Dungeon Plunder melds some common traits of roguelikes with the universally-understood gameplay mechanics of a slot machine. The game is framed by an overworld consisting of typical RPG environments like grasslands, deserts, and ice fields. Stationary enemies are scattered across the landscape and when contacted will initiate a battle with the player (more on that later). Although there’s not much in the way of direction for the player, it’s easily understood to keep fighting and following the main path. Stores are strategically placed for the player to purchase combat equipment and to sell off any loot picked up. There are also stations set up that challenge the player to kill x number of a certain enemy type. Successfully completing that quest and returning to the station will earn the player a large experience and money boost. Dungeons can also be found which often contain a larger amount of loot being guarded by tightly-grouped enemies.
I didn’t actually find the overworld very interesting. Even though the game technically has a story, it’s definitely not a driving force. The quests – although beneficial to the player – don’t really do anything to develop the world and the people within it. Even though it’s understood that everything’s gone to ruin, the lack of people and interactions make the world feel like an empty shell. The music, however, does add a bit of atmosphere and the developers have seen fit to offer the soundtrack separately through iTunes.
What will keep the player coming back is the addictive nature of the game’s combat system. There are the usual staples of an RPG fight like hit points and defense that need to be considered at all times. How the fight is conducted is anything but conventional. There’s a five-reel slot machine, and each round the player can spin the reels twice. The images that appear represent attacks, defensive bonuses, money, and other boosts. In between spins, the player can lock as many of the reels as he or she wishes before spinning the others. The more of the same image that appear, the higher the benefit received for that attribute. It’s also possible to receive multiple boosts in a single round. At the end of each round, the enemy gets their chance to attack. Most of their moves are simple physical attacks that may or may not be partially blocked depending on the player’s stats. Thankfully, version 1.15 of the game recently added special abilities to the enemies to add some diversity. The idea of repeatedly playing a slot machine might not sound interesting to those who aren’t compulsive gamblers, but the strategic appeal is taken to new heights when the player’s character class is taken into account.

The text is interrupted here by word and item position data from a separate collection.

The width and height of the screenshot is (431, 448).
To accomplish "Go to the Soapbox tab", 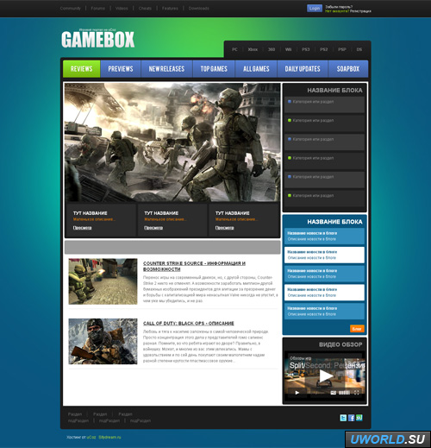I will [x=348, y=69].
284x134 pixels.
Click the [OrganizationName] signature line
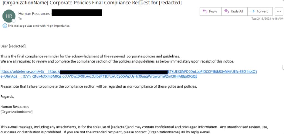point(16,112)
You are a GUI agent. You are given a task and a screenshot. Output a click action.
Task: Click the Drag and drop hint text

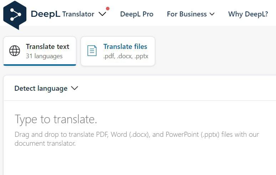[x=137, y=139]
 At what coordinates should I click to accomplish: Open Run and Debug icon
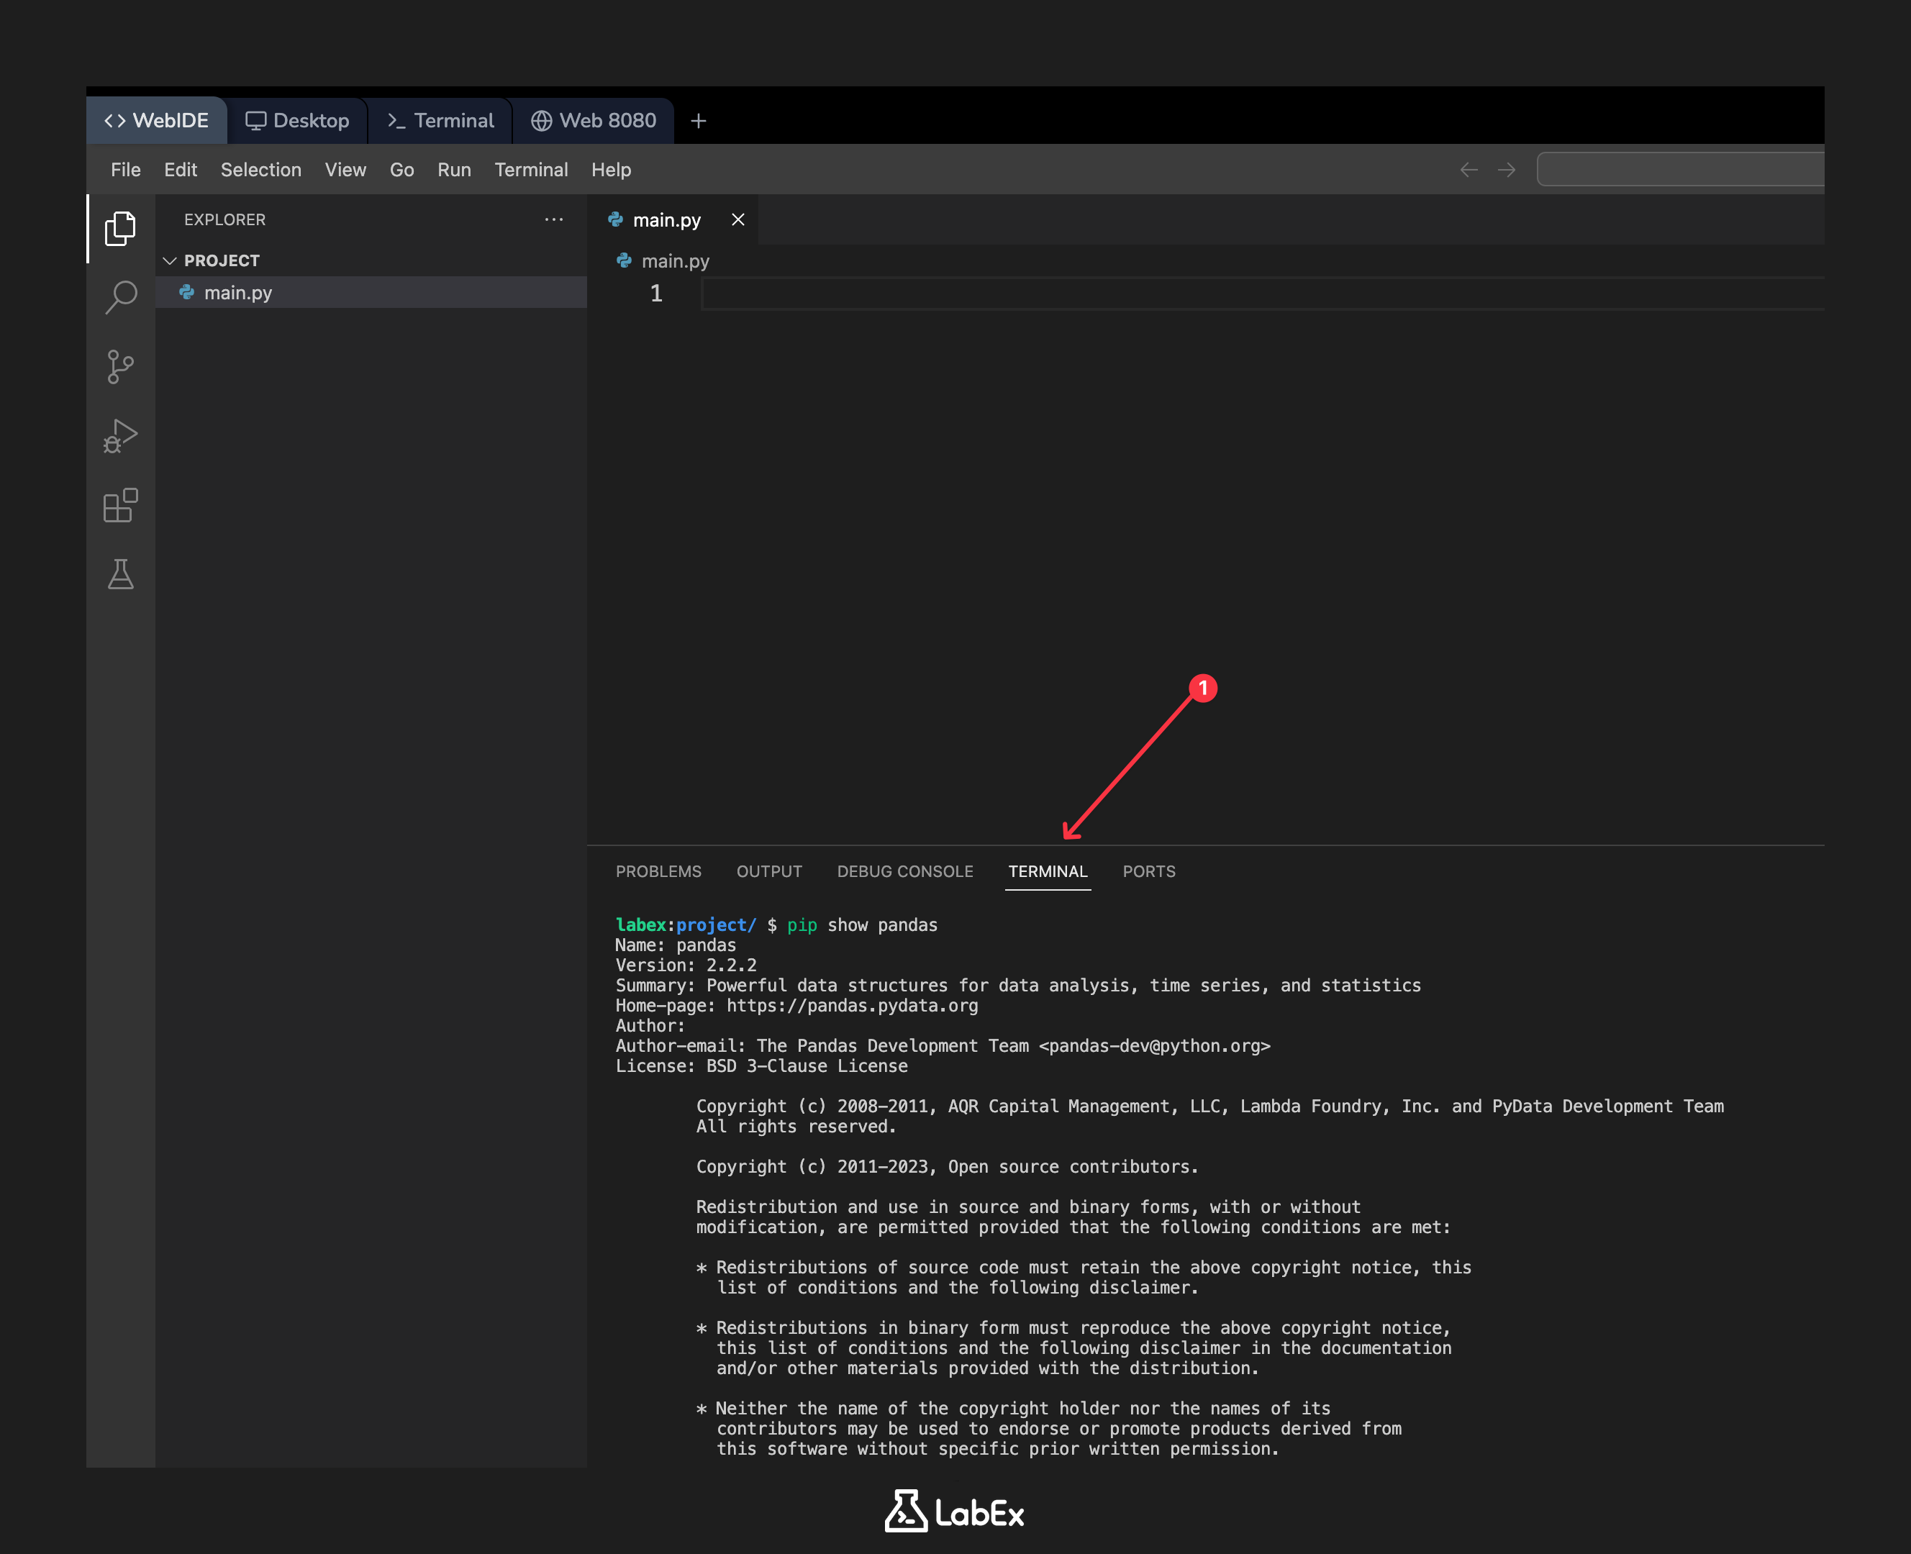[120, 436]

Dungeon Plunder includes three character classes for players to choose from. While the overworld isn’t necessarily affected by which class is chosen, the way the slot machine is played can change pretty drastically. Although the goal remains the same, the means to dispatch the enemy and stay alive vary widely. The warrior is the most straightforward of the classes, relying on multiple attack types and a strong defense to out-tough his way to victory. The mage, though fragile, can unleash powerful attacks by building up mana or altering the state of the slot machine. The rogue, in true rogue fashion, relies on trickery. Collecting poison allows the player a random chance at stunning the enemy which skips the enemy’s attack for that round. The rogue also collects a higher monetary payout. As players level up, points can be assigned to their various stats.
As they level up, each character class can earn three or four power-up abilities that can be used on the slot machine during the fight. These abilities have a cool-down period that can be decreased by allotting points earned when the character levels up. At first I was dismayed that all of the character’s abilities are learned so early in the game. I figured it gave the player less to look forward to for the latter part of the game. While this is not entirely untrue, it would unbalance the game to have too many more of these powers at the player’s disposal. There’s a lot of variation in how each class succeeds at the slot machine model both in terms of standard abilities and how the special powers affect the outcome. For me, this is easily the best part of the game and I really enjoyed trying out all three classes.

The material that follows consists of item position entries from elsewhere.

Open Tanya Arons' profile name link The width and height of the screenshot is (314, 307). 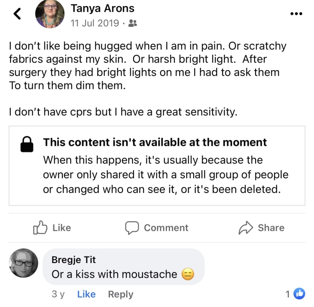click(x=102, y=8)
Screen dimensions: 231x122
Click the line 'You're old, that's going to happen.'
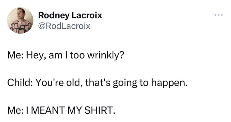[x=112, y=83]
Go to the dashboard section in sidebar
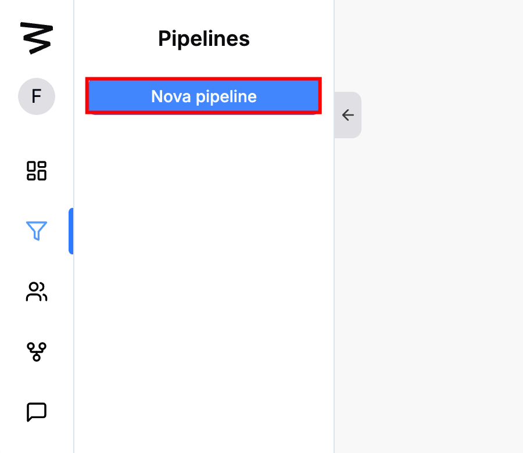 pyautogui.click(x=36, y=171)
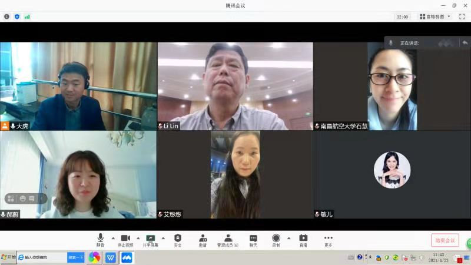Select 敏儿 participant avatar tile

(392, 170)
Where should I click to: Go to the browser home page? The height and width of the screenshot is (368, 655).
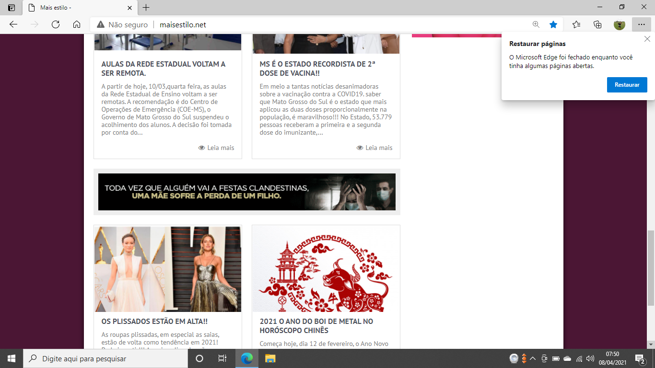pos(77,24)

Even though it’s the element I personally found most intriguing, there’s a potential flaw in the game with its mix of hardcore and casual gaming conventions. Using a slot machine combat system is simple and familiar enough to make it accessible to most audiences. It’s the roguelike characteristics that don’t necessarily jive with that. When a character falls in combat, he or she is dead. As with many roguelikes this is a permadeath situation, meaning the player never gets that character back. The player’s next hero or heroine is created with a small inheritance of whatever the previous character possessed. Dungeon Plunder does allow the next character to be created at a level three below that of the recently-deceased, but it does mean having to replay the same areas again. While I don’t think that hardcore RPG fans will mind the slot machine, I’m not sure that casual fans drawn in by the combat system will care for the harsh penalties when dying. It really boils down to the nature of roguelikes and whether the player understands what’s entailed with that.
Dungeon Plunder is a good game that falls just short of greatness. If a deeper story or more interesting overworld were to be introduced, I think that would skyrocket the game into must-play territory. One of the best qualities about the game is that the developers truly care about making it a deeper, more fun experience. Regular updates have already been released with more on the way that include new features like additional player classes and different types of quests. It’s hard to not be excited about the future for Dungeon Plunder, but this review has to take into account what it includes as of this moment, flaws and all. As it exists right now, the game is still a very easy recommendation. For those not scared off by the idea of losing a character they’ve sunk hours into playing, the addictive nature of the combat system and the variation in character classes should keep most players coming back for more. Anyone that has already tried the game will have an extra reason or two to return thanks to the frequent update schedule. Dungeon Plunder is currently available for iOS devices in the App Store.
This review was conducted using a copy of the game provided by the developer for that purpose. The review was completed using versions 1.14 and 1.15 of the app.